As far as a clinical educator track is concerned - that means different things at different institutions. What do you mean by "clinical educator"? Does it include research? If so, how much?

If what you mean by that is to be a great bedside teacher who also takes part in quality improvement, curricula development, etc - then what you are really saying is that you want to be an academic clinician. The difficult part is trying to merge interests in medical education with research. The main reason why that is difficult is because it is pretty difficult (without a clear road in view) to obtain funding to pay for research that is centered on medical education. Often, you have to merge it with health services or something like that to take more of a policy angle - or seek money directly from the ABIM or intramurally. Harder to provide a clear framework for those sorts of things on an interview day. Much easier to provide a framework for successfully obtaining career development awards in epidemiology, bench work, or health policy. Feel free to PM me if you want more on that.

Best of luck.

Thanks for your thoughts. I suppose the "clinician educator" nomenclature in my home shop is less pervasive than I realized, so thanks for asking me to clarify.

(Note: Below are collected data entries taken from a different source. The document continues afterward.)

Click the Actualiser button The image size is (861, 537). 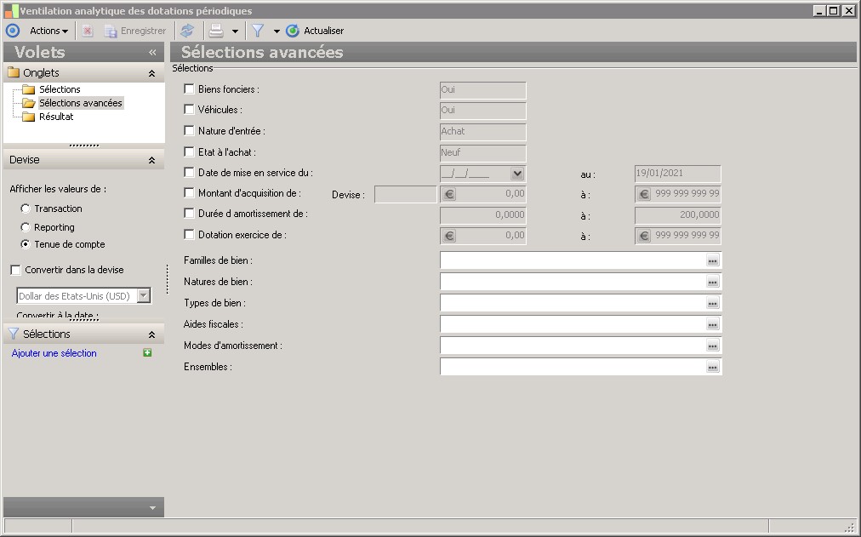(316, 31)
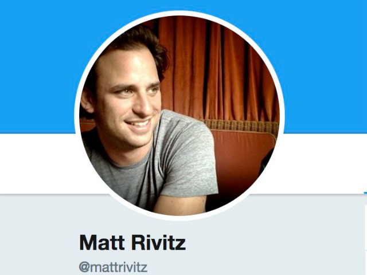The width and height of the screenshot is (367, 275).
Task: Click the "Rivitz" word in profile name
Action: pos(159,243)
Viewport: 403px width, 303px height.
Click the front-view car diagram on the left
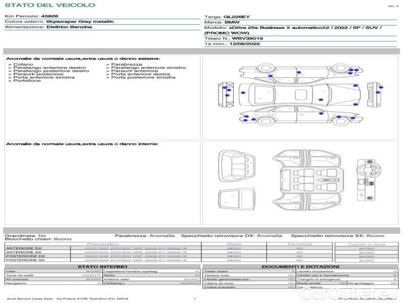coord(227,94)
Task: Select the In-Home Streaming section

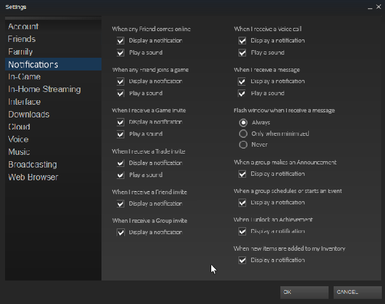Action: [x=44, y=89]
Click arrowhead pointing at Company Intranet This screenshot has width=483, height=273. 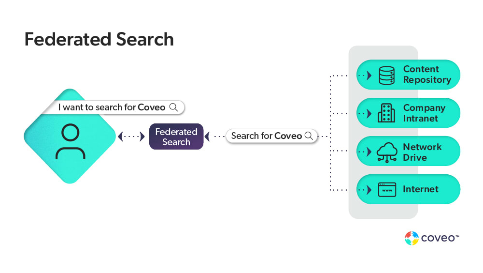coord(369,114)
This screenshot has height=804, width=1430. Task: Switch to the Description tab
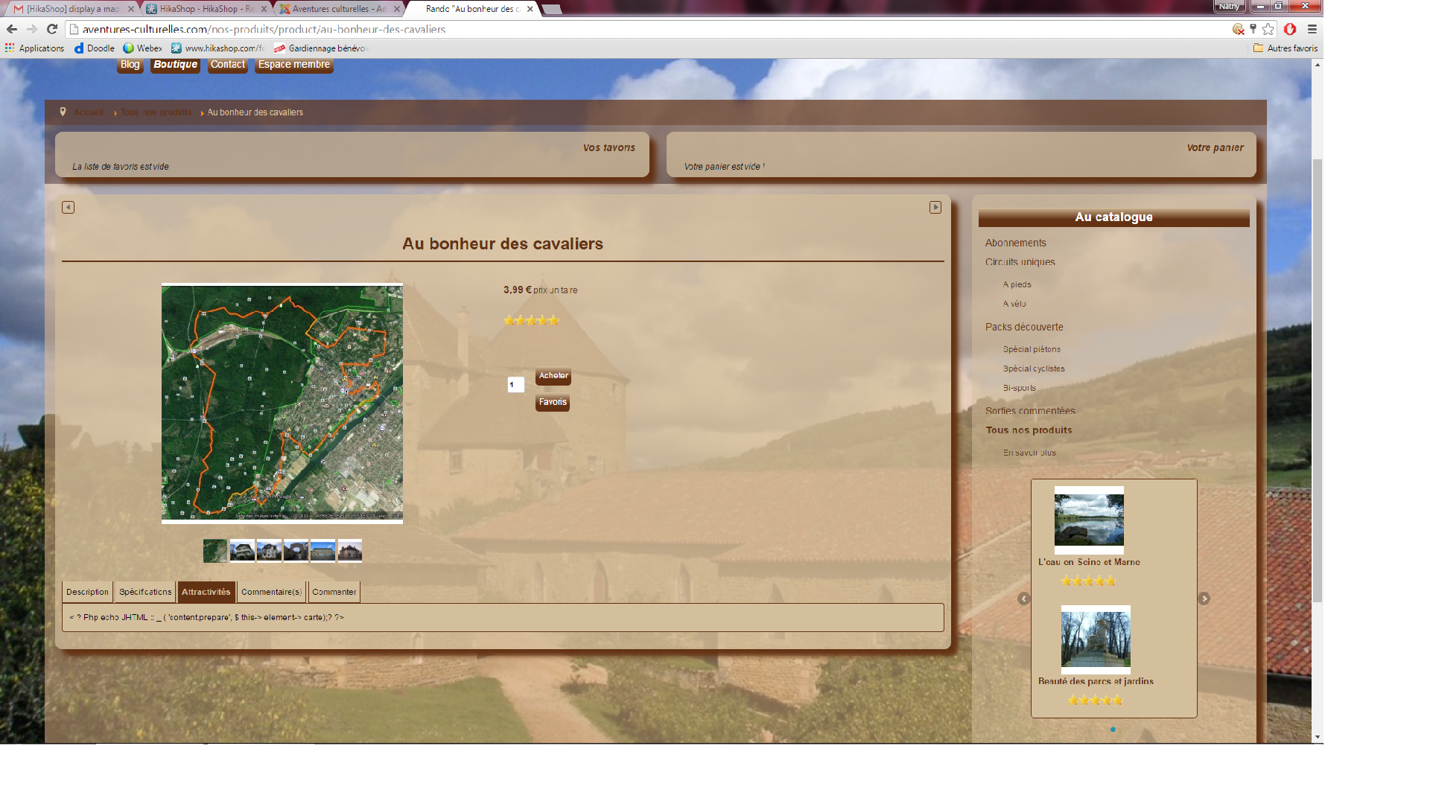[x=87, y=592]
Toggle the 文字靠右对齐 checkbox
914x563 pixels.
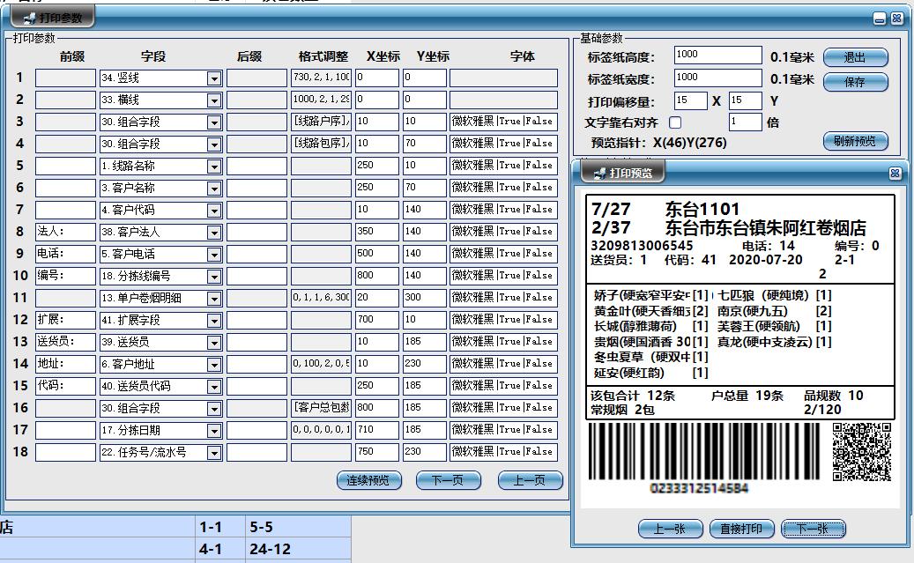(x=675, y=122)
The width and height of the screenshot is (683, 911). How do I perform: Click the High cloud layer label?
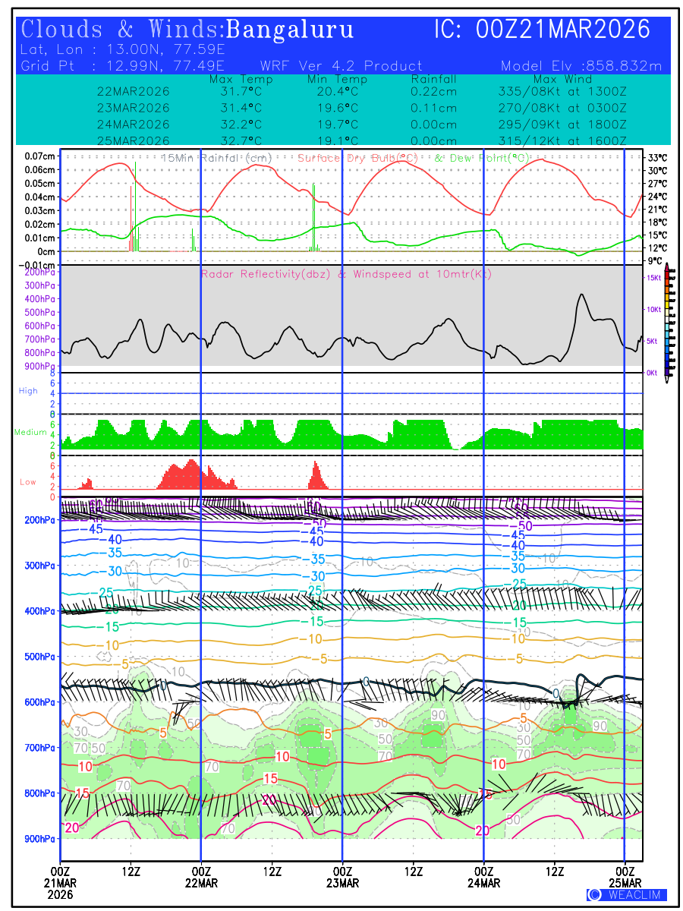click(28, 391)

I have *much* less of an interest in research than I do in teaching. My ideal academic responsibilities would be around curriculum development, formal teaching (many clinician educators at my home pulm/cc program are involved in the MS2 pulm phys class)>>QI. With that said, I see myself very much as a clinician first ( clin. ed. attendings in my home program spend up to 32 weeks on teaching services, either in various units or on pulm consults, which sounds ideal). For the job I'm looking for, I know that I don't need to be in a huge academic program post-fellowship; I may well be content at a community program with a strong residency. So I don't need the pedigree of a Colorado-type program, though I do want a complete clinical experience, which I'm concerned that only the top few programs I'm interviewing with may provide. I also recognize that going to a less prestigious program may make me less competitive for what seems to be a bit of a rare job (my home program has 4 pure clin. ed. attendings in a fairly big department) down the road.

I can appreciate my career planning is half-baked. I came to pulm/cc late, and am riding a bunch of old basic science publications on my resume from after college, and a big name residency, to good interviews. I've been forthright about not wanting to do research down the road on interviews. Programs seems to have responded well to my enthusiasm for clinical education, though again, only UWash seems to have a mature track (though I still have interviews to attend). In their program, you can take your non-clinical time and do graduate level Ed. classes, teaching seminars, work with med students, etc., which sounds much more in line with my career interests.

Thanks again for your advice, all.
 
If Trish Kritek is involved over at UW then I would seriously consider ranking them highly and would push hard to have her be your clin ed mentor. She's a phenomenal adult education - motivated clinical educator.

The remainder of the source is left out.